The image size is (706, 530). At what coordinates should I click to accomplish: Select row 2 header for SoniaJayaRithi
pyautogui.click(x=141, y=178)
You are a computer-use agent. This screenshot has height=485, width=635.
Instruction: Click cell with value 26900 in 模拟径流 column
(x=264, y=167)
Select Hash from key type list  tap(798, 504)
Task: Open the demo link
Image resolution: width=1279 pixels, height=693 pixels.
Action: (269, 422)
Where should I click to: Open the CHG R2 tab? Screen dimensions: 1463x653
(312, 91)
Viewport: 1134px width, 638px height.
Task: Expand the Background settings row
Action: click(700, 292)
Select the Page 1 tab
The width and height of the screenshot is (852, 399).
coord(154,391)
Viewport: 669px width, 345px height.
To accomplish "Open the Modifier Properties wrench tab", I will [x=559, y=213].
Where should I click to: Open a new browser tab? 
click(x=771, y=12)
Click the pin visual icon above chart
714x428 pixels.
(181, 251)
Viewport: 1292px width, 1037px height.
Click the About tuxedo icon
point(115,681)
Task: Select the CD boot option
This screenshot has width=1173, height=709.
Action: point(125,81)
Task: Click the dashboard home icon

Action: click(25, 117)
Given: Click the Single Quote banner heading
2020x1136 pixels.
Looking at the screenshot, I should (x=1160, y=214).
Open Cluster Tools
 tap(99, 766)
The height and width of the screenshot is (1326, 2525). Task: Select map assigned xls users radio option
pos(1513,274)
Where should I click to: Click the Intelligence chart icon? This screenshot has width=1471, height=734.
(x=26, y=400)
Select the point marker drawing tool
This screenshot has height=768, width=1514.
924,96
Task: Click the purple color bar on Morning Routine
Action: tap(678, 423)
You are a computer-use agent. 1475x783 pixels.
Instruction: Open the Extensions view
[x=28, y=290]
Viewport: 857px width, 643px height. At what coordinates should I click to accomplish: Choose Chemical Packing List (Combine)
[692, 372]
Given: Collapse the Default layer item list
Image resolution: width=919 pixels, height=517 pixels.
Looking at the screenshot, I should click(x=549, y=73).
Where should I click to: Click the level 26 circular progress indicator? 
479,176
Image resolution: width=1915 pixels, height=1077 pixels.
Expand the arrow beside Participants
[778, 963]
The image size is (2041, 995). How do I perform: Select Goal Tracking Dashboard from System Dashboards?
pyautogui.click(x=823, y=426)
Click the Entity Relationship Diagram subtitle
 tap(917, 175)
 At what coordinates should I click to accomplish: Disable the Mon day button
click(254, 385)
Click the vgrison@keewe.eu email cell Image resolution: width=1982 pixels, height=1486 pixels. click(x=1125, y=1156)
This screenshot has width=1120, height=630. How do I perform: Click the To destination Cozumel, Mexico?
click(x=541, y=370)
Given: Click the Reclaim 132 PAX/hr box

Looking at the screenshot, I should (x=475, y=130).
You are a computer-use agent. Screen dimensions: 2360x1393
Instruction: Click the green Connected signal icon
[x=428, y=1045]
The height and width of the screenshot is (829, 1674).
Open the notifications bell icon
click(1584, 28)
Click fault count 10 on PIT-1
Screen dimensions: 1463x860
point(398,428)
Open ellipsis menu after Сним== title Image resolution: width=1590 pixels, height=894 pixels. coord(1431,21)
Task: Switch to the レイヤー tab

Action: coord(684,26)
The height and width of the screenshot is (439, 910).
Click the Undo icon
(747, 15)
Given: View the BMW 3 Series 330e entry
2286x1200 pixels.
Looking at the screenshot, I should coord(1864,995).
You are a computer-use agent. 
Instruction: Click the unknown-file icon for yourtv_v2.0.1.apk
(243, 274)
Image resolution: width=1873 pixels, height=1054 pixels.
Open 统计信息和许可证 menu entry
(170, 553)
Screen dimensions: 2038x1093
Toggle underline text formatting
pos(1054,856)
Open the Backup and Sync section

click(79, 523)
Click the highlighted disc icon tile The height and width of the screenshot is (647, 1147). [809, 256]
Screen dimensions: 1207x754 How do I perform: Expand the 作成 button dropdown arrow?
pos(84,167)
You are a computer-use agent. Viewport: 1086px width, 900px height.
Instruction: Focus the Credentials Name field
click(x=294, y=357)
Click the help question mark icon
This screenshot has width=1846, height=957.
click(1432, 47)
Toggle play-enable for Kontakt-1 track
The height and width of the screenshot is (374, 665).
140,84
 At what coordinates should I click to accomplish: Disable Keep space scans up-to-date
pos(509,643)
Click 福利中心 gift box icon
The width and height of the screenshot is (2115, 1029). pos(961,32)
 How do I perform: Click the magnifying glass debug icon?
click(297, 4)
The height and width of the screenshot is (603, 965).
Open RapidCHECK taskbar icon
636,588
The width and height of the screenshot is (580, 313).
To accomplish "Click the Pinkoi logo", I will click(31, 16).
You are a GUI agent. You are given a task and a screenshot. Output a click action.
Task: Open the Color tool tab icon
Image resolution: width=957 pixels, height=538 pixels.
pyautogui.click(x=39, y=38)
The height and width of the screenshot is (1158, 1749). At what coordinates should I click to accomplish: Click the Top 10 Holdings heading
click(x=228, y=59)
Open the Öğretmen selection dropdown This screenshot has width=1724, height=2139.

++++++

Reproduce the full set of records precisely.

[Answer for this exercise]
The image size is (706, 530). At what coordinates should I click to accomplish: Select row 2 header for SoniaJayaRithi
pyautogui.click(x=141, y=178)
You are a computer-use agent. This screenshot has height=485, width=635.
Instruction: Click cell with value 26900 in 模拟径流 column
(x=264, y=167)
Select Hash from key type list  tap(798, 504)
Task: Open the demo link
Image resolution: width=1279 pixels, height=693 pixels.
Action: (269, 422)
Where should I click to: Open the CHG R2 tab? Screen dimensions: 1463x653
(312, 91)
Viewport: 1134px width, 638px height.
Task: Expand the Background settings row
Action: click(700, 292)
Select the Page 1 tab
The width and height of the screenshot is (852, 399).
coord(154,391)
Viewport: 669px width, 345px height.
To accomplish "Open the Modifier Properties wrench tab", I will [x=559, y=213].
Where should I click to: Open a new browser tab? 
click(x=771, y=12)
Click the pin visual icon above chart
714x428 pixels.
(181, 251)
Viewport: 1292px width, 1037px height.
Click the About tuxedo icon
point(115,681)
Task: Select the CD boot option
This screenshot has width=1173, height=709.
Action: point(125,81)
Task: Click the dashboard home icon

Action: click(25, 117)
Given: Click the Single Quote banner heading
2020x1136 pixels.
Looking at the screenshot, I should (x=1160, y=214).
Open Cluster Tools
 tap(99, 766)
The height and width of the screenshot is (1326, 2525). Task: Select map assigned xls users radio option
pos(1513,274)
Where should I click to: Click the Intelligence chart icon? This screenshot has width=1471, height=734.
(x=26, y=400)
Select the point marker drawing tool
This screenshot has height=768, width=1514.
924,96
Task: Click the purple color bar on Morning Routine
Action: tap(678, 423)
You are a computer-use agent. 1475x783 pixels.
Instruction: Open the Extensions view
[x=28, y=290]
Viewport: 857px width, 643px height. At what coordinates should I click to accomplish: Choose Chemical Packing List (Combine)
[692, 372]
Given: Collapse the Default layer item list
Image resolution: width=919 pixels, height=517 pixels.
Looking at the screenshot, I should click(x=549, y=73).
Where should I click to: Click the level 26 circular progress indicator? 
479,176
Image resolution: width=1915 pixels, height=1077 pixels.
Expand the arrow beside Participants
[778, 963]
The image size is (2041, 995). How do I perform: Select Goal Tracking Dashboard from System Dashboards?
pyautogui.click(x=823, y=426)
Click the Entity Relationship Diagram subtitle
 tap(917, 175)
 At what coordinates should I click to accomplish: Disable the Mon day button
click(254, 385)
Click the vgrison@keewe.eu email cell Image resolution: width=1982 pixels, height=1486 pixels. click(x=1125, y=1156)
This screenshot has width=1120, height=630. How do I perform: Click the To destination Cozumel, Mexico?
click(x=541, y=370)
Given: Click the Reclaim 132 PAX/hr box

Looking at the screenshot, I should (x=475, y=130).
You are a computer-use agent. Screen dimensions: 2360x1393
Instruction: Click the green Connected signal icon
[x=428, y=1045]
The height and width of the screenshot is (829, 1674).
Open the notifications bell icon
click(1584, 28)
Click fault count 10 on PIT-1
Screen dimensions: 1463x860
point(398,428)
Open ellipsis menu after Сним== title Image resolution: width=1590 pixels, height=894 pixels. coord(1431,21)
Task: Switch to the レイヤー tab

Action: coord(684,26)
The height and width of the screenshot is (439, 910).
Click the Undo icon
(747, 15)
Given: View the BMW 3 Series 330e entry
2286x1200 pixels.
Looking at the screenshot, I should coord(1864,995).
You are a computer-use agent. 
Instruction: Click the unknown-file icon for yourtv_v2.0.1.apk
(243, 274)
Image resolution: width=1873 pixels, height=1054 pixels.
Open 统计信息和许可证 menu entry
(170, 553)
Screen dimensions: 2038x1093
Toggle underline text formatting
pos(1054,856)
Open the Backup and Sync section

click(79, 523)
Click the highlighted disc icon tile The height and width of the screenshot is (647, 1147). [809, 256]
Screen dimensions: 1207x754 How do I perform: Expand the 作成 button dropdown arrow?
pos(84,167)
You are a computer-use agent. Viewport: 1086px width, 900px height.
Instruction: Focus the Credentials Name field
click(x=294, y=357)
Click the help question mark icon
This screenshot has width=1846, height=957.
click(1432, 47)
Toggle play-enable for Kontakt-1 track
The height and width of the screenshot is (374, 665).
140,84
 At what coordinates should I click to accomplish: Disable Keep space scans up-to-date
pos(509,643)
Click 福利中心 gift box icon
The width and height of the screenshot is (2115, 1029). pos(961,32)
 How do I perform: Click the magnifying glass debug icon?
click(297, 4)
The height and width of the screenshot is (603, 965).
Open RapidCHECK taskbar icon
636,588
The width and height of the screenshot is (580, 313).
To accomplish "Click the Pinkoi logo", I will click(31, 16).
You are a GUI agent. You are given a task and a screenshot. Output a click action.
Task: Open the Color tool tab icon
Image resolution: width=957 pixels, height=538 pixels.
pyautogui.click(x=39, y=38)
The height and width of the screenshot is (1158, 1749). At what coordinates should I click to accomplish: Click the Top 10 Holdings heading
click(x=228, y=59)
Open the Öğretmen selection dropdown This screenshot has width=1724, height=2139.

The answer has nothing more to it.